Может быть, это все галлюцинации? Но если я сознаю, что это могут быть галлюцинации, то это вряд ли галлюцинации. Вот, боюсь, появится у меня навязчивая идея, будто у меня галлюцинации, и придется идти в больницу. Вообще-то многие идеи очень навязчивы и доводят до больницы. Но это – просто случаи со мной такие, с другими людьми тоже бывает.

Так думала я, возвращаясь из филармонии, где я слушала красивую музыку, которую написали для меня Шаинский, Шуберт и другие композиторы. Музыка была такая, что я ничего не видела вокруг себя. И все-таки увидела его. Моего второго мужа, бывшего и покойного. Он умер два года назад. Он шел прямо на меня, шел спокойно, медленно и, поравнявшись со мной, сказал: «Я тебя вижу». И я остановилась, и вначале заплакала, а потом засмеялась, а потом закружилась на месте, как волчок, и хотела сесть на снег, но вдруг почувствовала на себе чей-то взгляд. Действительно, на меня смотрела директриса школы, в которой я когда-то работала, смотрела и качала головой. А я сказала ей почему-то: «Извините меня, Марья Абрамовна»,  – и побежала стремглав через дорогу, и тут же столкнулась со своей бывшей подругой, у которой когда-то украла учебник французской литературы.

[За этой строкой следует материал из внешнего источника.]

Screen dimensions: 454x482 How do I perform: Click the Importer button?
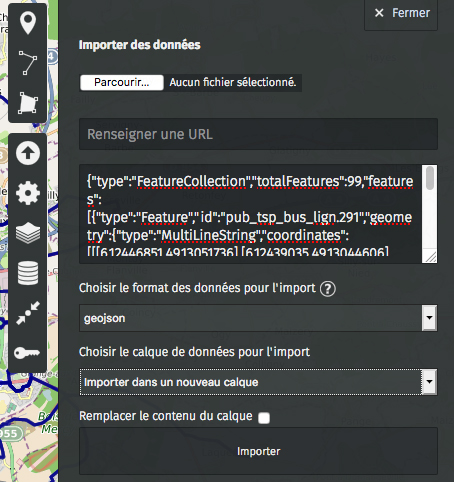coord(258,451)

И тут я поняла, что мы все друг друга видим. Ведь каждый время от времени, совершенно неожиданно для себя, застает своих друзей или знакомых в какой-то странной ситуации, когда было бы лучше обойтись без свидетелей. И точно также каждый когда-нибудь в самый неподходящий момент чувствовал на себе чей-то взгляд и узнавал какого-нибудь давнего знакомого. И значит, все мы друг друга видим, и никуда не скрыться от чужих глаз, и куда мы ни пошли, что бы мы ни делали, чьи-то глаза следят за нами – пристально, неотрывно, равнодушно.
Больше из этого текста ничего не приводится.